Well dogs are off the leads everywhere... if there is a law it isn't followed.


----------



## peaches (Apr 3, 2007)

sandmatt said:


> Well dogs are off the leads everywhere... if there is a law it isn't followed.


That's what I am asking!! You see people still on their mobiles in cars, yet I know there is a law.

Google is clear as mud this avo:lol2:


----------



## sheldon&shelly (May 13, 2008)

i think she means in town centres, high streets etc,

as far as i know there isnt a law


----------



## alphakenny1 (Sep 16, 2008)

im sure the law states that as an owner you are responsible for keeping control of your dog, if a dog can be controlled without a leash then there should be no comeback, however if you decide not to use a lead and fail to maintain control of your dog then that is when the law is broken


----------



## Rain (Oct 9, 2007)

I believe (and I fully expect someone to correct me with proof) that the law is you do not need the animal on a leed, so long as it is "under control".
Example - You can walk your dog down the high street, with out being on a leed, so long as it doesn't bother anyone and doesnt go too far from you (i.e out of your sight).
But, likewise, I've not come across anything in british law stating that a dog must (or otherwise) be kept on a leed in a public place.


----------



## alphakenny1 (Sep 16, 2008)

sheldon&shelly said:


> i think she means in town centres, high streets etc,
> 
> as far as i know there isnt a law


in town centres and high streets all dogs must be kept on a leash if your dog runs in a road because its not leashed it is your responsibility and not the drivers if the dog were to be hit


----------



## alphakenny1 (Sep 16, 2008)

it seems that local councils set the rules and leglisisation for dog owners, in places its a punishable offence to have a dog without a collor with a nametag

Doglaw


----------



## Marine (Jun 6, 2008)

In actual fact it is up to each individual council at the moment.
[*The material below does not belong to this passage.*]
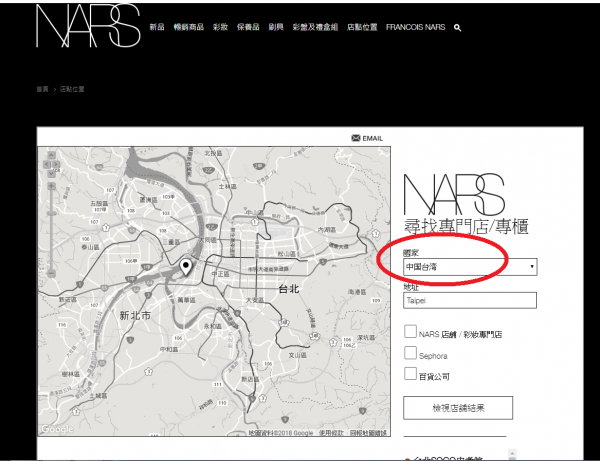This screenshot has width=600, height=461.
Task: Tick the 百貨公司 checkbox
Action: [x=410, y=374]
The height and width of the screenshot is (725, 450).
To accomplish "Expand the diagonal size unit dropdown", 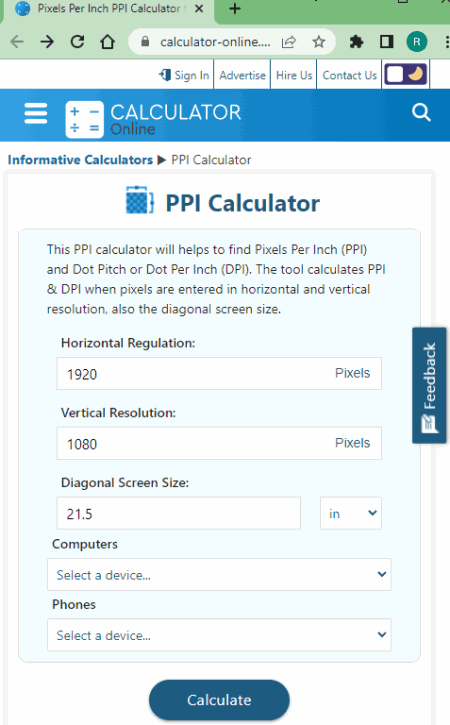I will tap(351, 513).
Theres no 'law' as such but some councils have regulations in place, each one may be different though and if there isnt a regulation in place then yes it comes down to a dog being 'under control' whether that is on or off the lead.

If a dog is on lead and being held by a person over the age of 16 the law states that the dog is automatically under control.
Eg. If that dog bites a dog who is off lead then the dog offlead was out of control and was allowed to get to close.


----------



## sheldon&shelly (May 13, 2008)

alphakenny1 said:


> in town centres and high streets all dogs must be kept on a leash if your dog runs in a road because its not leashed it is your responsibility and not the drivers if the dog were to be hit


 
i wasnt stating you didnt have to have your dog on a lead i was merley explaining to the 2nd poster what the op poster had ment by public places :lol2:




then i stated i didnt believe there was a law


----------



## carlycharlie (Jan 16, 2008)

Dogs on leads in The AnswerBank: Law

UK dog laws - The Kennel Club

Defra, UK - Environmental Protection - Local Environmental Quality, Litter, Dogs

Interesting info in the above with regard dogs & the law.

My take on it from what I have read is that thee is no UK law stating ALL dogs do not have to be kept on a lead ALL of the time in EVERY place they are walked. However, it appears Local Authorities have the right to make their own individual ruling on when & where dogs must be on a lead.

Its like dogs travelling loose in the car when driving - I am informed by some Police Officers that although there is no actual law against a dog (or other animal) being allowed free roam whilst driving, you can still be prosecuted if they so choose. It would come under the dangerous driving, & driving without undue care & attention parts of the law. How I came to find this out was when people I knew were travelling with parrots sat on their shoulders on motorways & 1 guy was even driving a lorry on his own with a cockatoo sat on the steering wheel :bash::censor:


----------



## Fixx (May 6, 2006)

Blaze, my black Lab said he has no idea what you mean by 'lead' and thinks you are making words like 'collar' up as he has never heard of either before. :whistling2:


----------



## rotty (Sep 24, 2007)

• Control of Dogs Order 1992 uk 
This requires that every dog, while in a public place, wears a collar with the name and address of his owner inscribed on it or on a disc attached to it. If a collar is not worn when out in a public place, the dog may be seized by the police and treated as a stray. Also the owner, and any person in charge of the dog permitting him to be in a public place without a collar, will each be guilty of an offence and may be prosecuted and fined. 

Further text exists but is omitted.